Over the last couple of years, experts familiar with the civil funding request have told Inside GNSS that the Federal Aviation Administration, which is tasked with requesting and forwarding the money for the civil contribution on behalf of the whole community, has failed to sufficiently support the request before Congress. A glitch also occurred in the way the forwarded money was handled for a time. The GPS program apparently delayed obligating the monies, giving Congress the impression the funds were surplus which prompted further cuts.
As a result of this spotty funding history the civil community was, as of last year, some $50 million to $100 million short on its original commitment to the GPS program. This year the House zeroed out the $27 million request and the Senate slashed it top $10 million. The prospects for restoring the full $27 million, much less getting any more, appear grim at best.
The DoD has stepped up in the past to make up the shortfall and keep the program on track. Gen. John E. Hyten, the new commander of Air Force Space Command (AFSPC) recently hinted he might support doing so again.
“Unfortunately, our civil partners have faced the same fiscal scrutiny that we in the military have had to contend with over the past several fiscal years,” Hyten said in a written answer to a question on the issue submitted by Inside GNSS. “The result has been a delay in the amount of money the civil community is paying for their share of modernized GPS civil services. The GPS Enterprise impacts result in delays to the Next Generation Operational Control System (OCX) program. This can be avoided if the DOD funds civil funding shortfalls in order to keep the program on its revised schedule.”
‘2016 Scares Me’
It is not entirely clear, however, that AFSPC will have the resources to follow through — in the near term or in the long run. Although the GPS program got nearly all of the money it requested for fiscal year 2015, program managers are weighing a new competition for a contractor to build the last tranche of GPS III satellites, and contests cost money. Sequestration is also kicking in again in 2016 and the pressure is on. Hyten warned the impact of sequestration would be dire.
“If we go to a sequestration budget it will break Space Command,” he told Space News in a recent interview. “We’ve already taken every fungible asset we can try to figure out. Now we have to go after real capability. What is it you want to stop doing? You want to stop doing GPS? You want to stop doing [missile warning]? You want to stop doing ground-based missile warning? You want to stop doing deep space surveillance? What mission do you want to stop doing?”
Hyten said that AFSPC officials had “put real options on the table” as a way to persuade Pentagon and congressional leaders of the difficulty of the budget situation. Although he offered no real details on what those choices might include, he specifically mentioned ground-based assets, including radars and telescopes, as things that might get cut.
“The options are close this, close this, close this,” he said. “The worst case would be a constellation, but I don’t think anybody believes that the United States will tell us to shut down a constellation. That means you have to go to the ground-based architecture and start closing down elements of the ground-based architecture.”

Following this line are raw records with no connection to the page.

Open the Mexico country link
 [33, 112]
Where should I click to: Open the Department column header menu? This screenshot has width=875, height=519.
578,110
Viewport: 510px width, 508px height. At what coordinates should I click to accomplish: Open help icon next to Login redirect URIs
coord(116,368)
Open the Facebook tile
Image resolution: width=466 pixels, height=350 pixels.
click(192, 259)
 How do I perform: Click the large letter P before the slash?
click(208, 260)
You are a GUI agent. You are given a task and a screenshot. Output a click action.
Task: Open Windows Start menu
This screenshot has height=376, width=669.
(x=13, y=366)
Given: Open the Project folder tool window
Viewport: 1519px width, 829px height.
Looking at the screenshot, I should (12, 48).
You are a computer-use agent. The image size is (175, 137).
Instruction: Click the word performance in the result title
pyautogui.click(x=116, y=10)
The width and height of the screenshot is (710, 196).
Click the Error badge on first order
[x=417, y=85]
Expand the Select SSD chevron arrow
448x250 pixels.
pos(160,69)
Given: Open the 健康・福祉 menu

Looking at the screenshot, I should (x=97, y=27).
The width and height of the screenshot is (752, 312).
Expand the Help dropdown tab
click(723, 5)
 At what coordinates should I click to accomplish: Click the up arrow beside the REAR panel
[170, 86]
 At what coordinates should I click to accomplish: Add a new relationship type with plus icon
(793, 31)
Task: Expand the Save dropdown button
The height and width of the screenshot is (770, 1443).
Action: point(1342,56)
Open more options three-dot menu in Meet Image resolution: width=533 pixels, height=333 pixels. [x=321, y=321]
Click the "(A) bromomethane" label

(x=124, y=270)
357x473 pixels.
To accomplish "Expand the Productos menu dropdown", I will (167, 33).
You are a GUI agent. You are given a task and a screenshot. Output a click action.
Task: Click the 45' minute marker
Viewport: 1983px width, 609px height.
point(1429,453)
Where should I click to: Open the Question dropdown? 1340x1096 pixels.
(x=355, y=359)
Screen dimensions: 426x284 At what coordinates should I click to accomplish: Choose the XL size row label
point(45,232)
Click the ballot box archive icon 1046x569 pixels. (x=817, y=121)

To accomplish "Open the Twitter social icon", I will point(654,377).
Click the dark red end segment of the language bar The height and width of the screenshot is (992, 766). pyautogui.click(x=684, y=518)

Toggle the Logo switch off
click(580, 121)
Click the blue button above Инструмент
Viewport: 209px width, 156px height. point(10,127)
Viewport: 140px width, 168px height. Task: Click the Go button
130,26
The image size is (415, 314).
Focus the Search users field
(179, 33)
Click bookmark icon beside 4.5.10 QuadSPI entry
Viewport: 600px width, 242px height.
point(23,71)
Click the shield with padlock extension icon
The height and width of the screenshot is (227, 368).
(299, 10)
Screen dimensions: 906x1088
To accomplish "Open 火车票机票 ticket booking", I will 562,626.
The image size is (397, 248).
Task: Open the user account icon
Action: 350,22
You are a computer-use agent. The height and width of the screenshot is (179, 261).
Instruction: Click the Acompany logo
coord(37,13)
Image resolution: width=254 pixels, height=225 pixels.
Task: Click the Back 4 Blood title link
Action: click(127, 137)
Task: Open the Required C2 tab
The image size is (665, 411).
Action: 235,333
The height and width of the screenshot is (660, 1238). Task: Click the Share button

One possible option, and one the Air Force has used before, is to slow modernization and keep the GPS constellation as it is. The system is working, after all, and there is a ground system in place — albeit one without the IA elements that are being integrated into OCX. What that means for the OCX program and for all those who depend on GPS positioning and timing signals for communications, electrical power grids, and other critical services is potentially stark.
Hyten may have summarized it best: “2016 scares me.”